[Start]

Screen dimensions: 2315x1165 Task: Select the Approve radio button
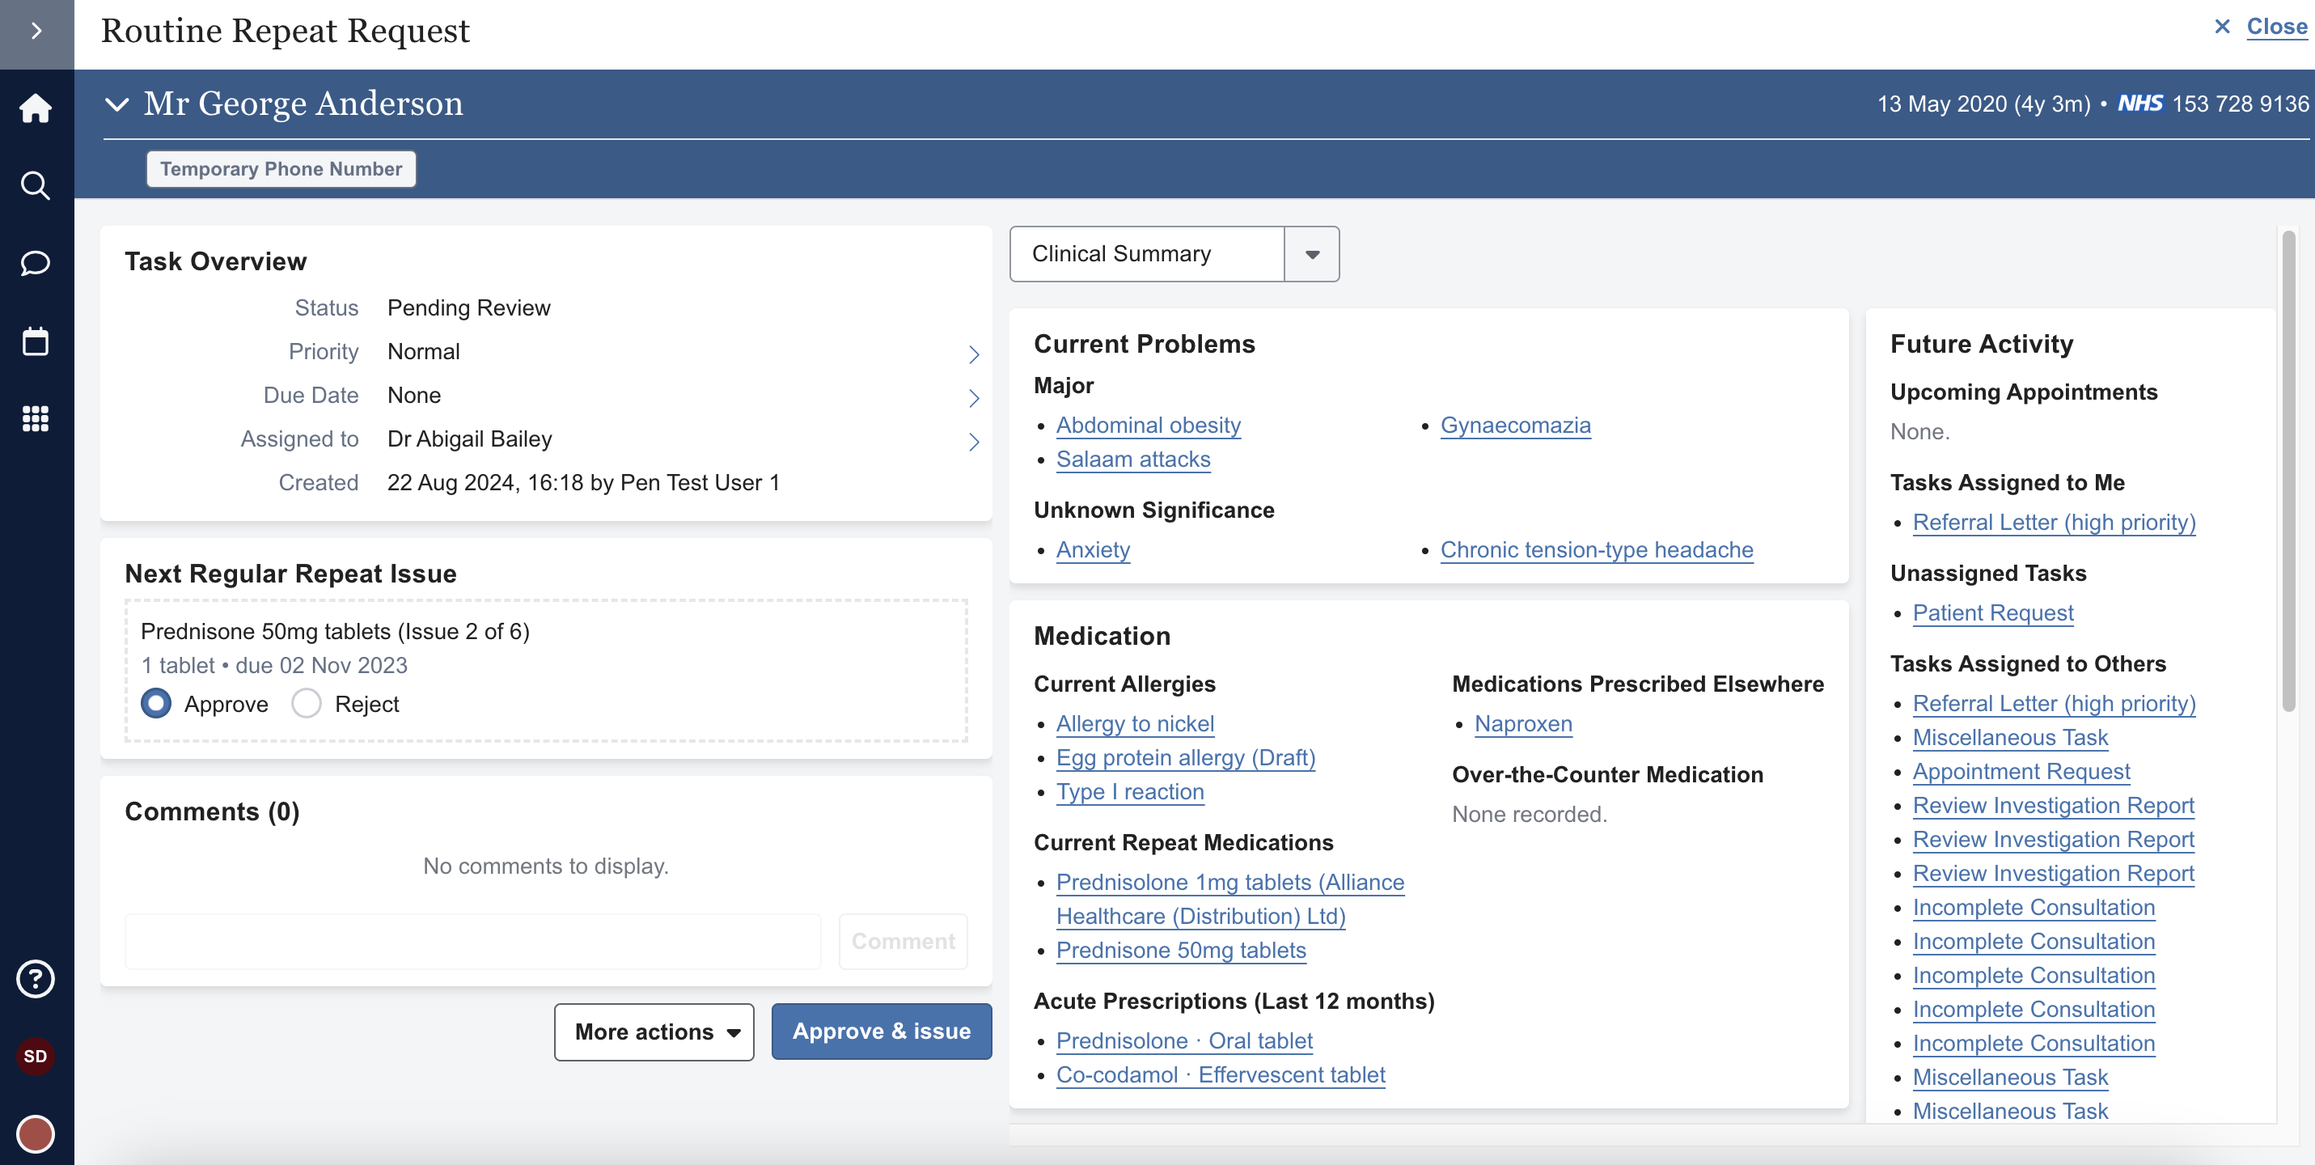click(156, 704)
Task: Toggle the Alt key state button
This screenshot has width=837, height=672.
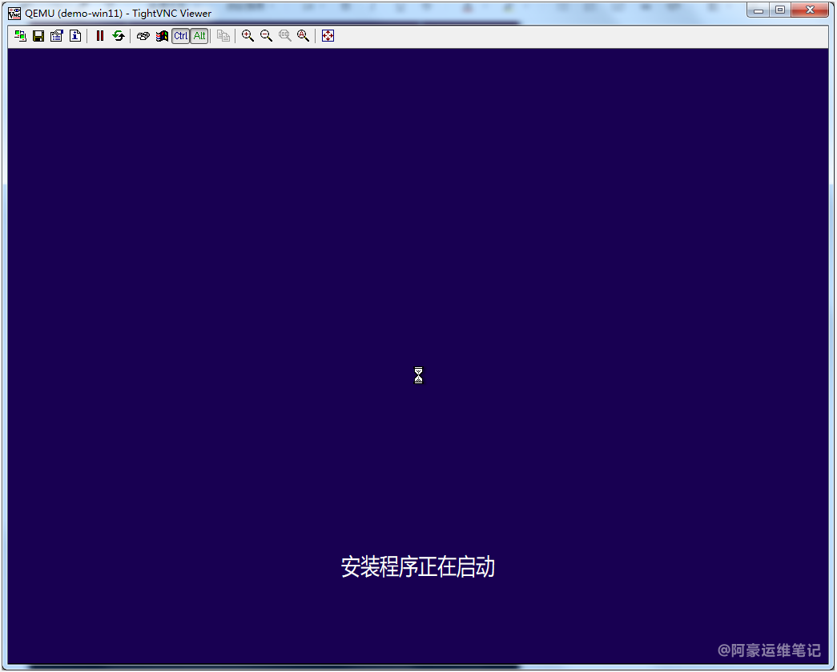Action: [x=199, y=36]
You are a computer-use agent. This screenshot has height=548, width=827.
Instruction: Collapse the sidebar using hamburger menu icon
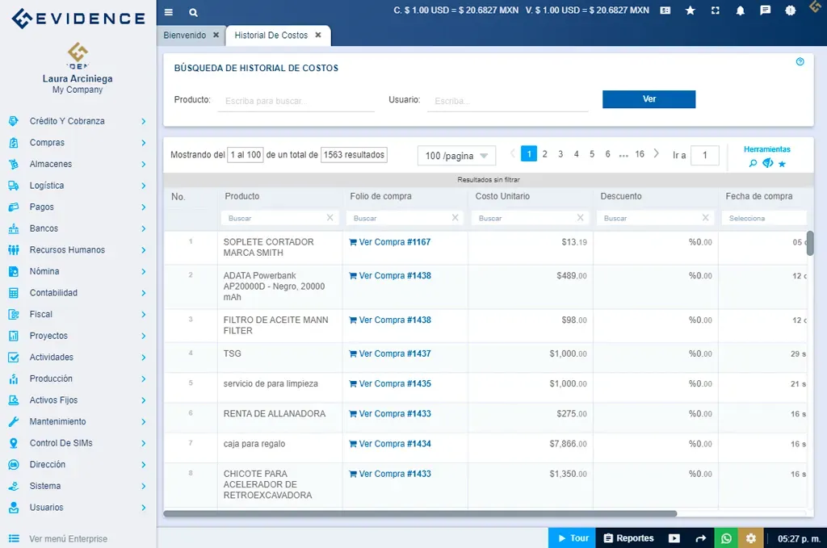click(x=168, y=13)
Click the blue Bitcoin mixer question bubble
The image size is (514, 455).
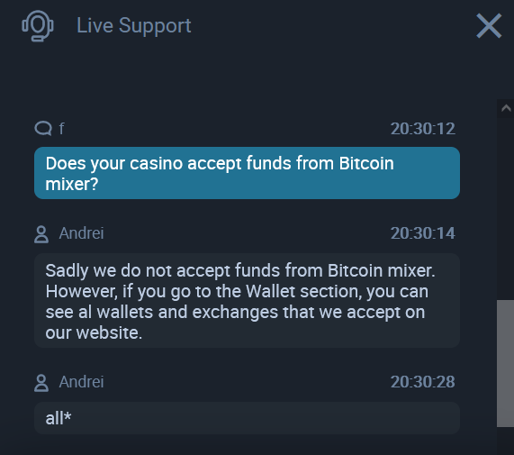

[End]

*Required task*
Which lines in the rows above contain the string "width"? Copy each of them in full, and count a line only if its letter case matches.

*Result for this task*
This screenshot has width=837, height=672.
You are a computer-use agent. This screenshot has height=548, width=827.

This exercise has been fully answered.